[How to complete this task] Your output should be everything below from the line containing "Expand the font color dropdown arrow" down to the line containing "Given: Enable the UseGravity checkbox", both ends included, copied exactly, with pictures left out.

[Data for this exercise]
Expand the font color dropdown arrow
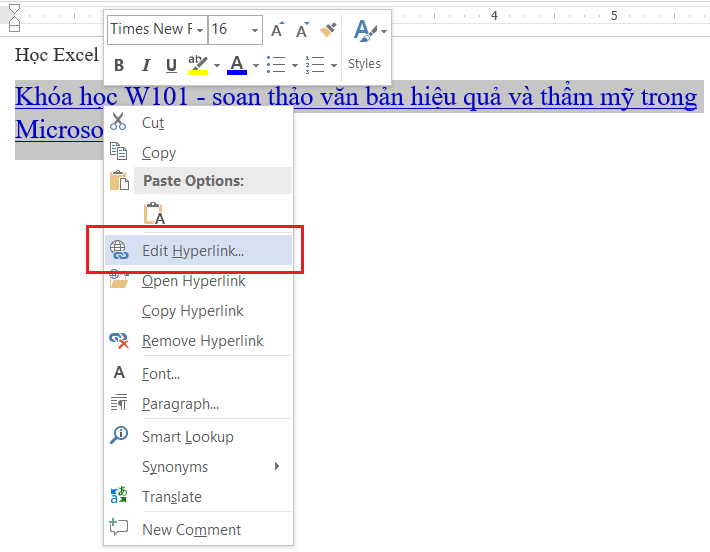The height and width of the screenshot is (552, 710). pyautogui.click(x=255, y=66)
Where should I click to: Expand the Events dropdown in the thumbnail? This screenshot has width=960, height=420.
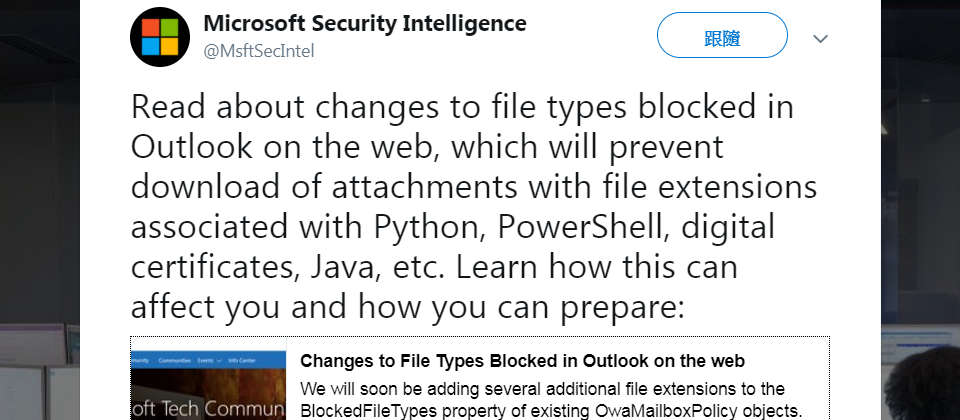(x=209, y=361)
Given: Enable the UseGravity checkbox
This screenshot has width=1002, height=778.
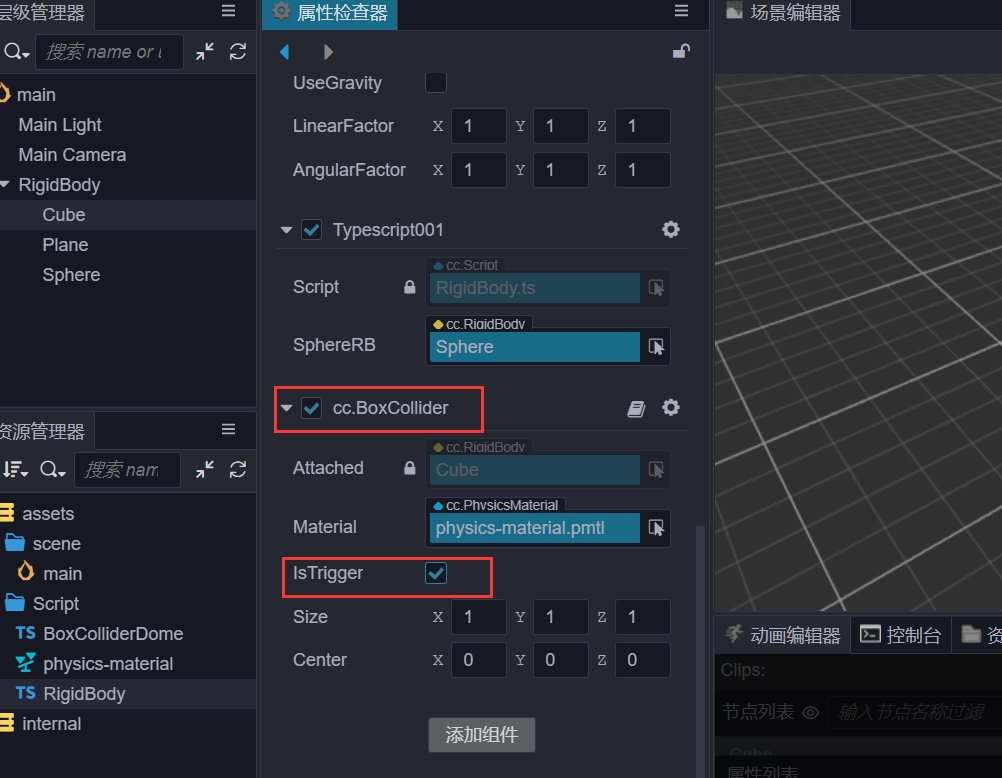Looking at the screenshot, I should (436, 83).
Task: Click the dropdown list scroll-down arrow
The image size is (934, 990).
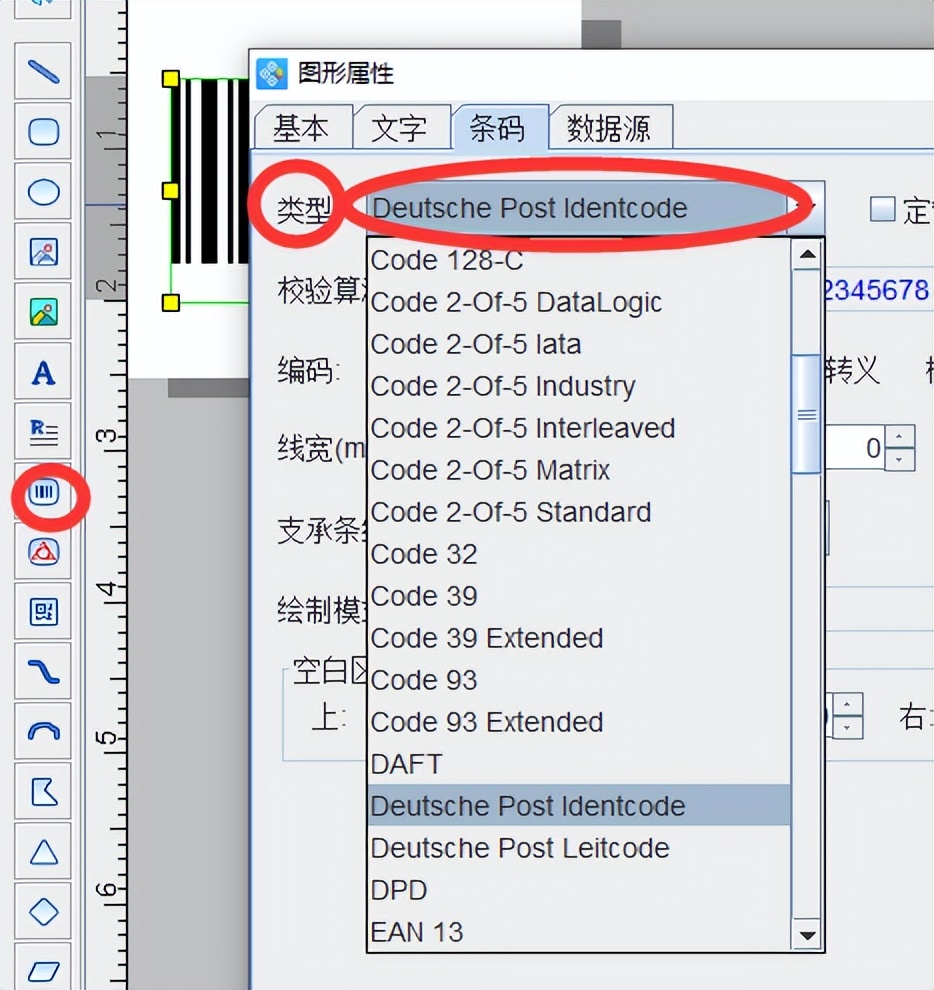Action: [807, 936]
* * *
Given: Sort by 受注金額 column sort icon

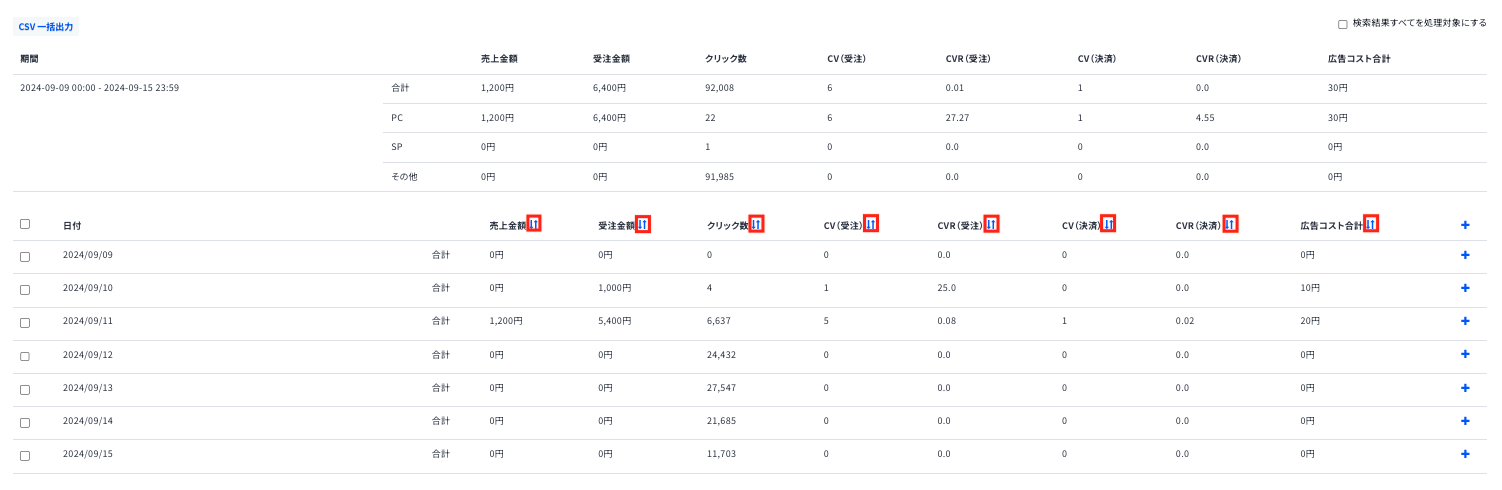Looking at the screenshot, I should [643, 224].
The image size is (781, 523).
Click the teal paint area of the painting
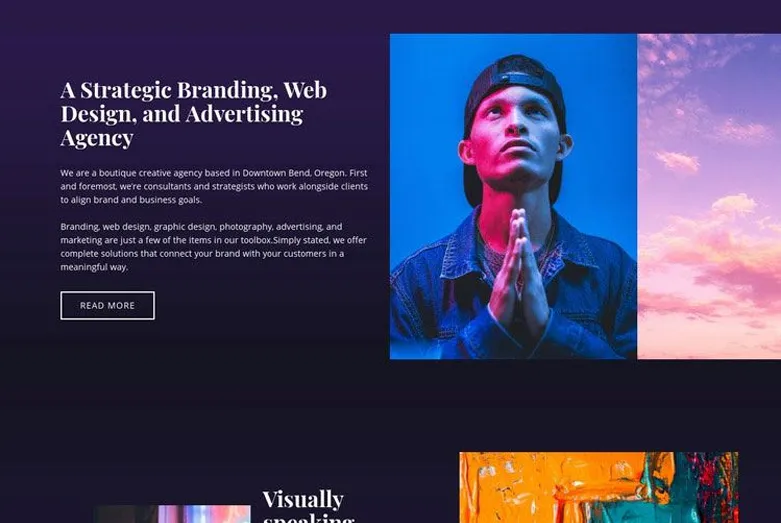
* * *
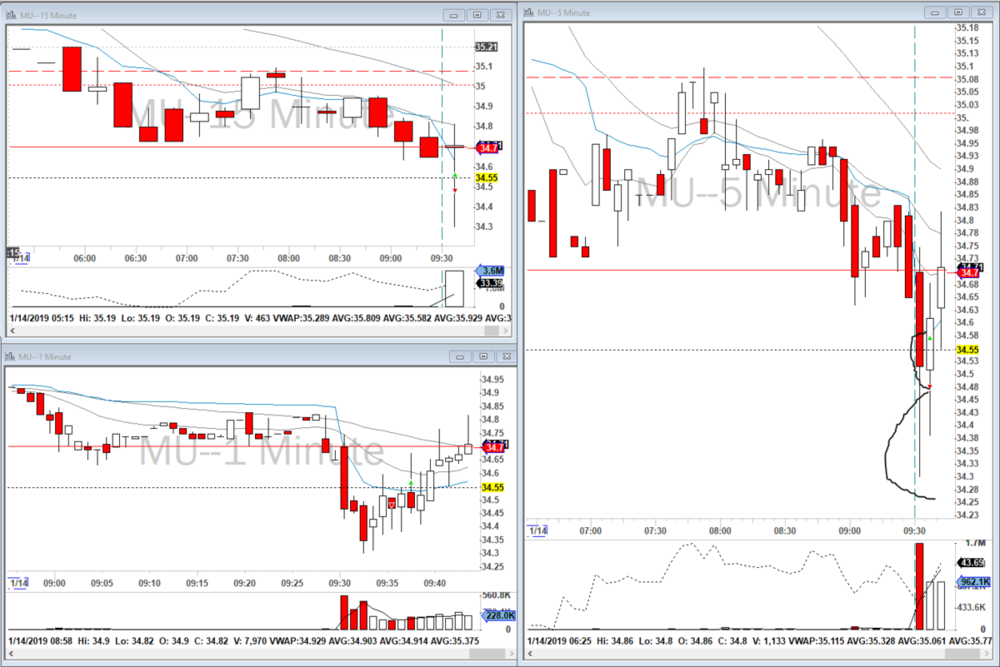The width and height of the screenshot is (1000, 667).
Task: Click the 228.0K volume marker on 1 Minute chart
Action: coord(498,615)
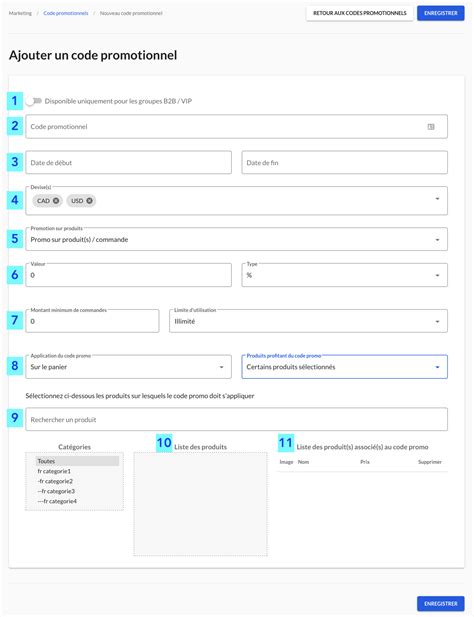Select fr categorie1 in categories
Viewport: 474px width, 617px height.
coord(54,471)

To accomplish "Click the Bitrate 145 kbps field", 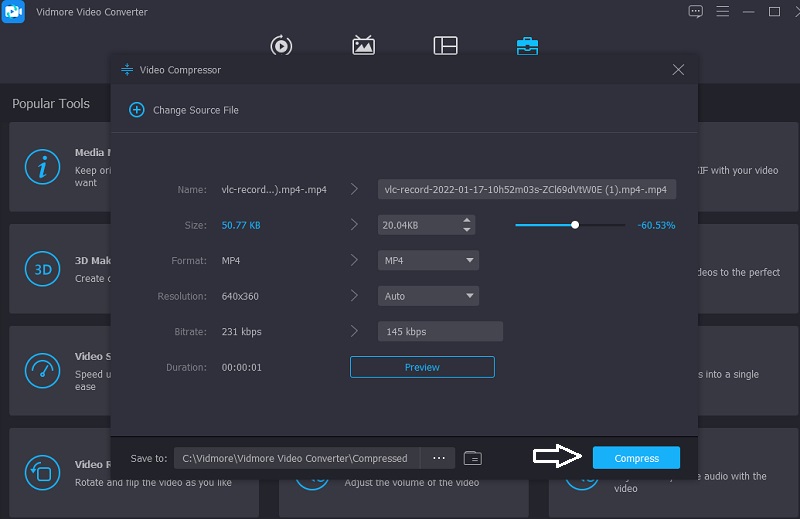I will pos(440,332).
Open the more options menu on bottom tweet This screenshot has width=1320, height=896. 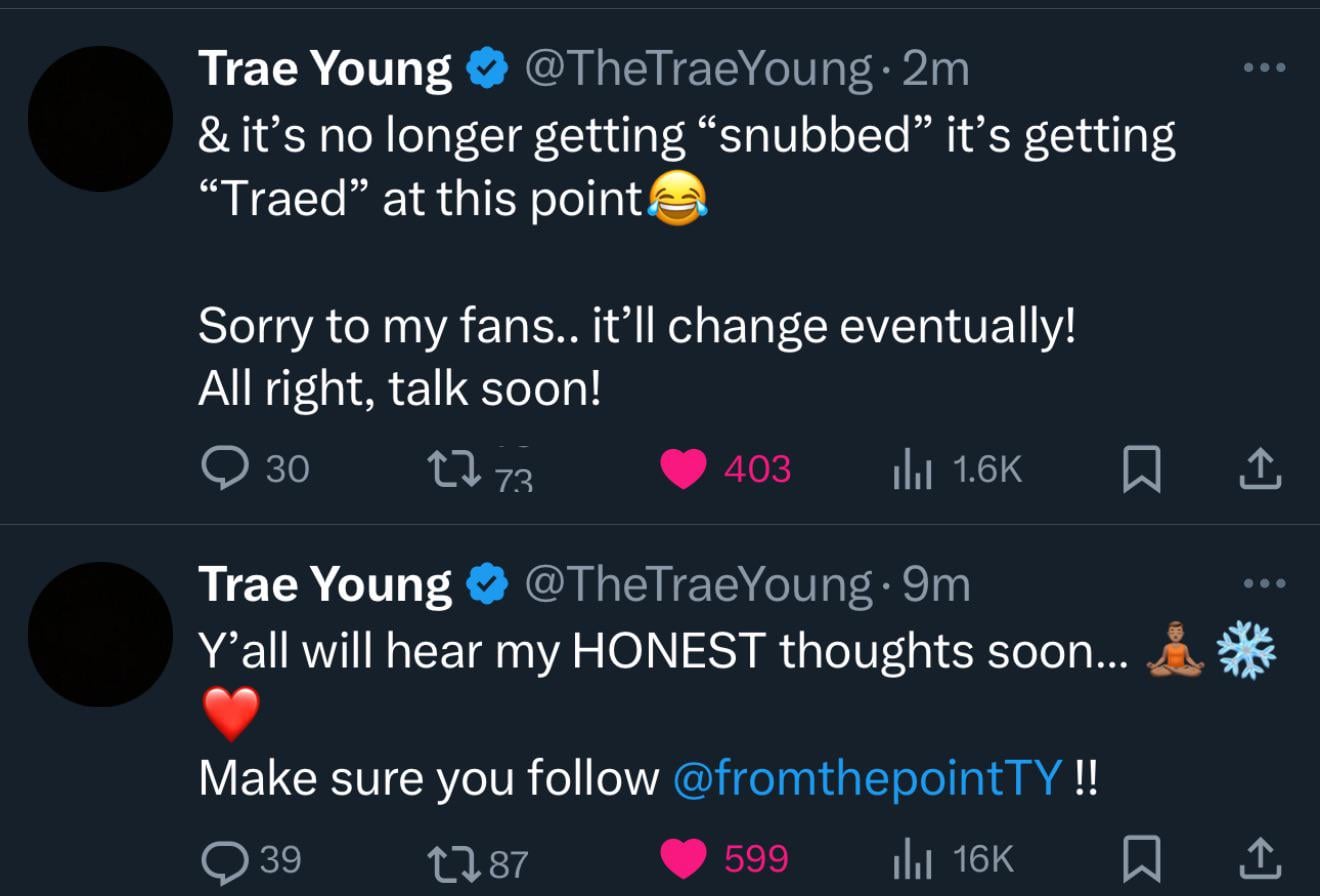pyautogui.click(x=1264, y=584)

[Written solution]
Expand the font color dropdown arrow
The height and width of the screenshot is (552, 710). pyautogui.click(x=255, y=66)
Where should I click to: Expand the Events dropdown in the thumbnail? This screenshot has width=960, height=420.
(x=209, y=361)
Given: Enable the UseGravity checkbox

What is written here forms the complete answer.